Saved data entries:

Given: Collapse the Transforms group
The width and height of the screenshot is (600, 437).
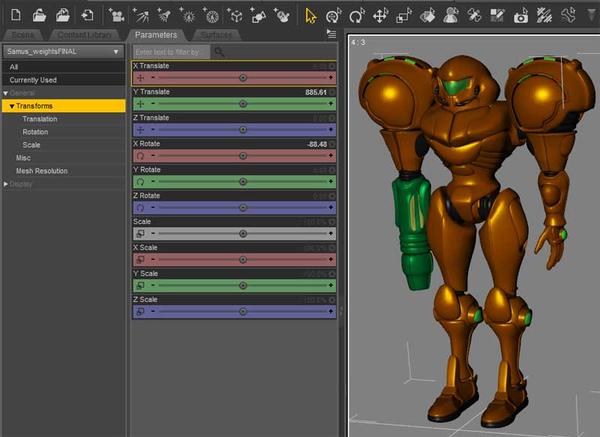Looking at the screenshot, I should pos(12,106).
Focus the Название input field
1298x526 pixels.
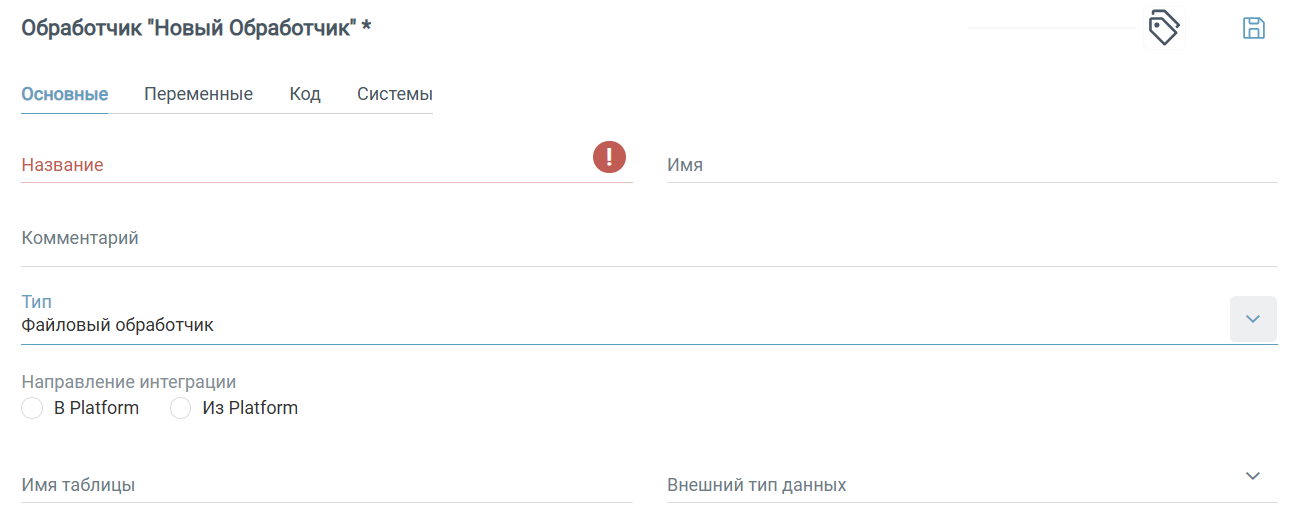pyautogui.click(x=300, y=165)
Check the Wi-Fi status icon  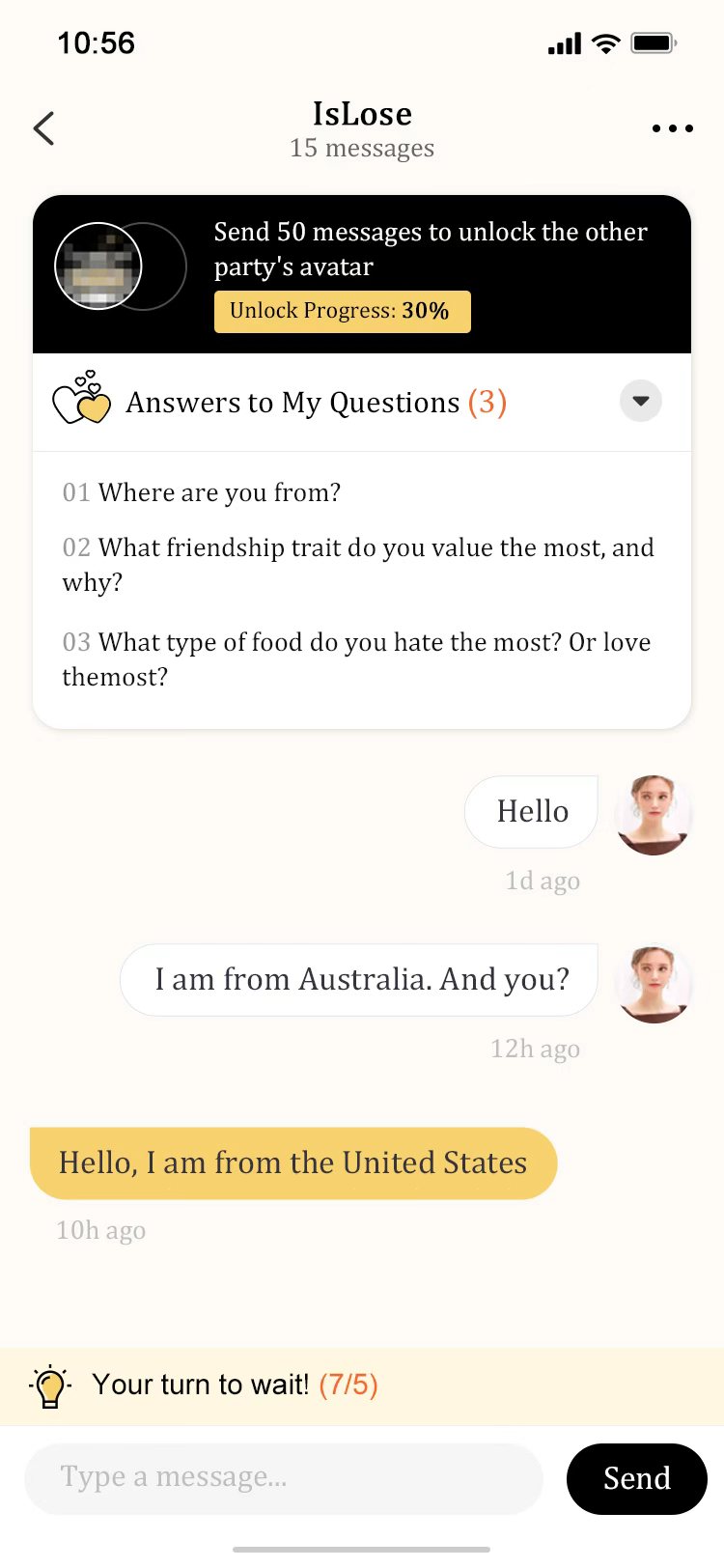point(605,43)
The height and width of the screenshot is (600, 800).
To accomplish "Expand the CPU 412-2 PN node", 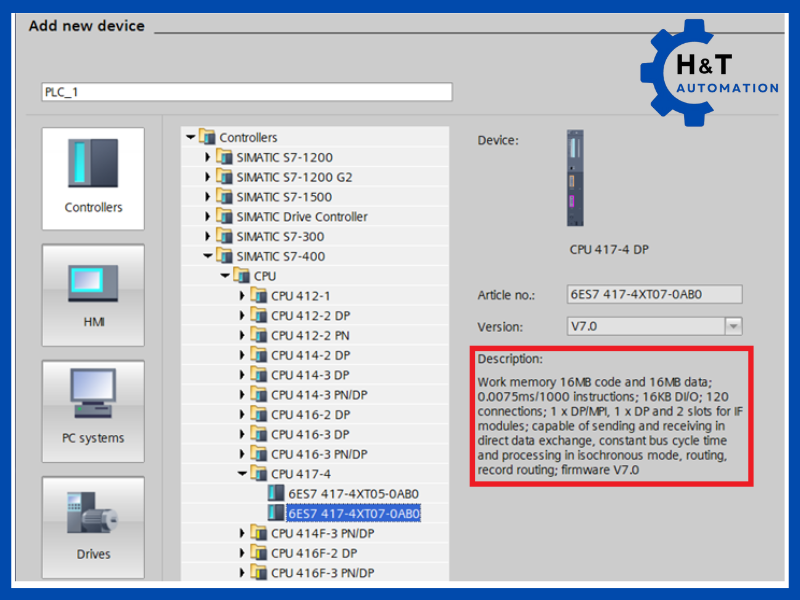I will coord(242,335).
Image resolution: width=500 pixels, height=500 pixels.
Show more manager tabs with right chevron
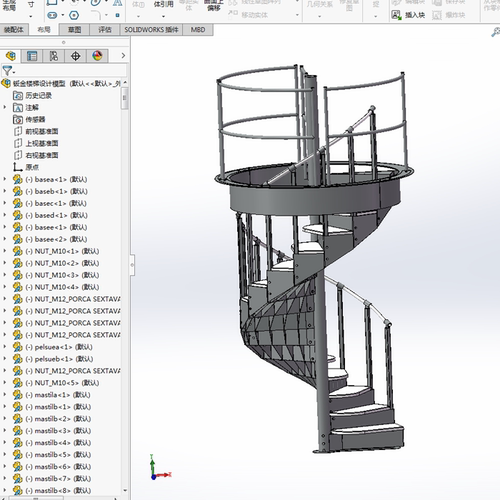[123, 55]
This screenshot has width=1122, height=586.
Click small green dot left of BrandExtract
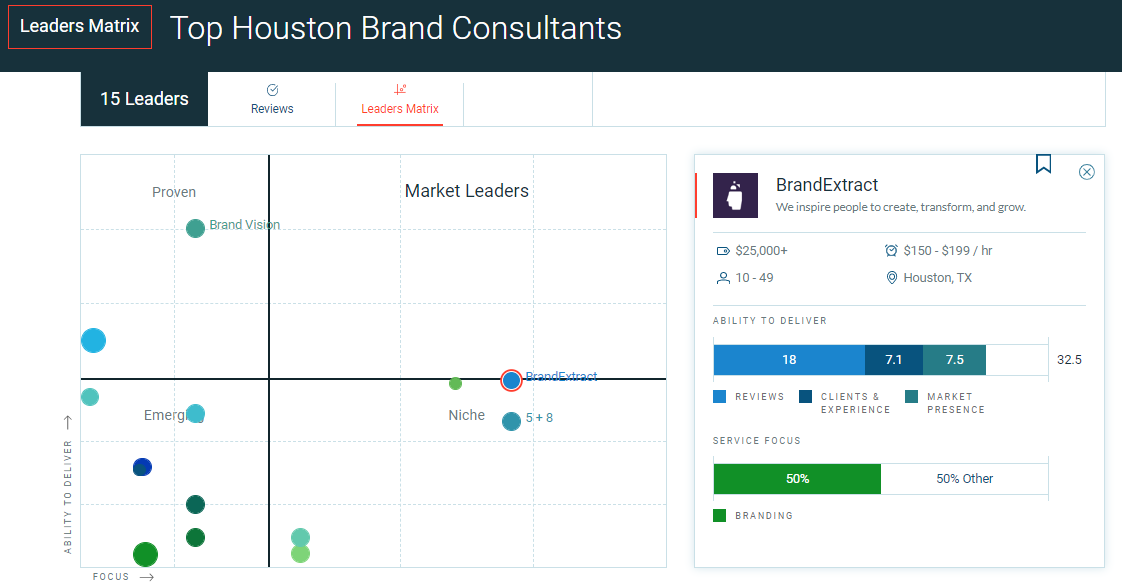tap(455, 383)
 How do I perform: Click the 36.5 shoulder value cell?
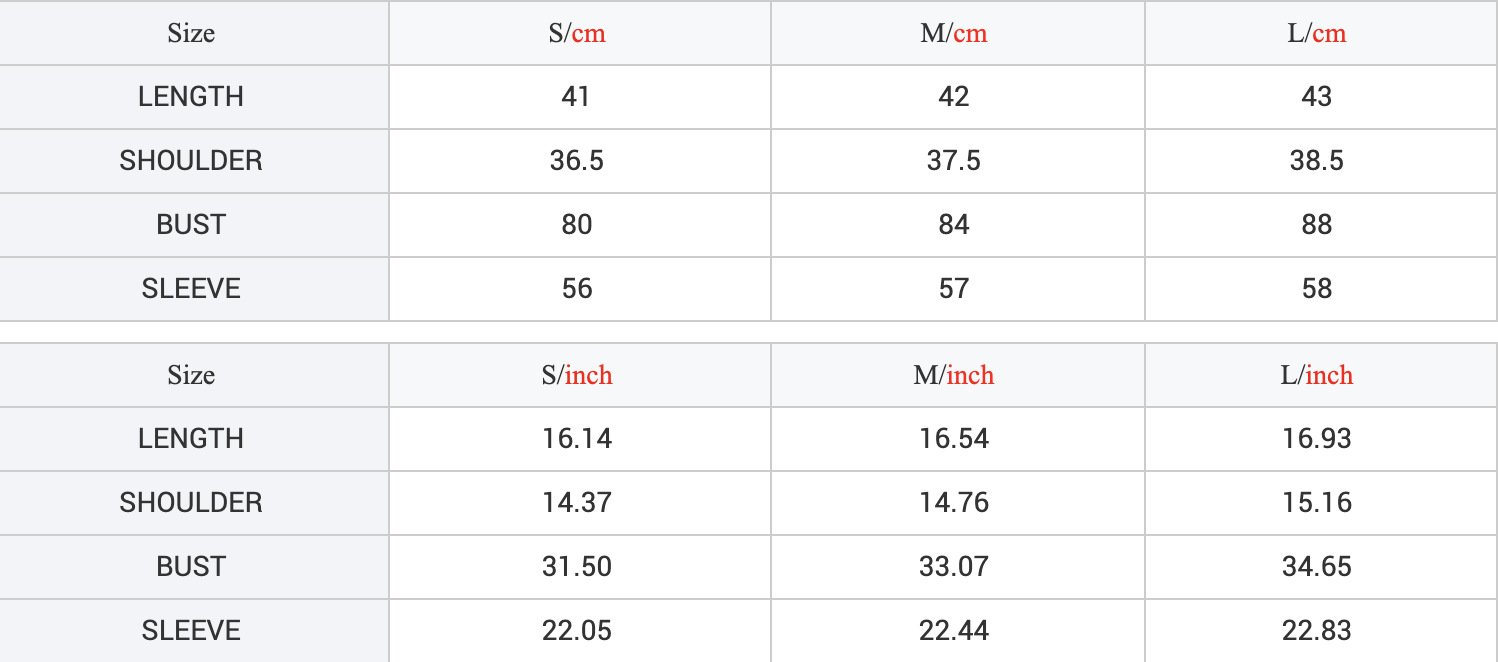point(576,160)
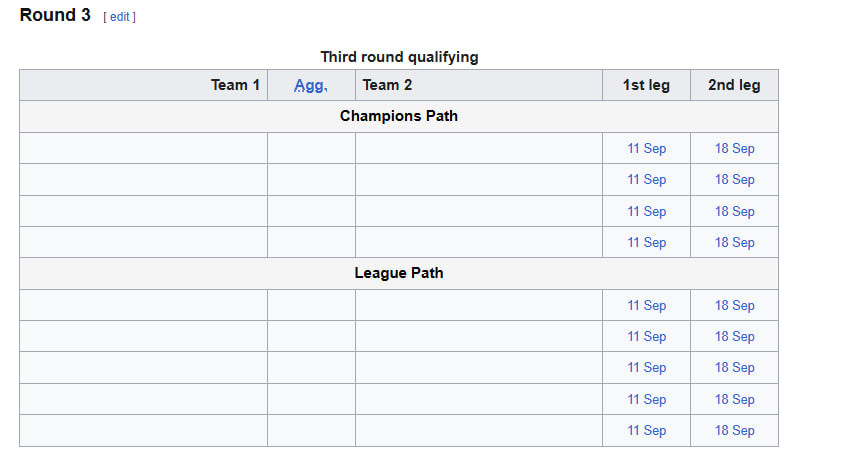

**Exercise**. Please copy the records again, starting at the line that has "This screenshot has width=1122, height=586." and going through the end of the records, and substitute "red" for "green" while keeping everything else the same. Leave the pictures out of your copy.

**Task response**.
This screenshot has width=1122, height=586.
Click small red dot left of BrandExtract
tap(455, 383)
 How do I perform: Click the 36.5 shoulder value cell?
point(576,160)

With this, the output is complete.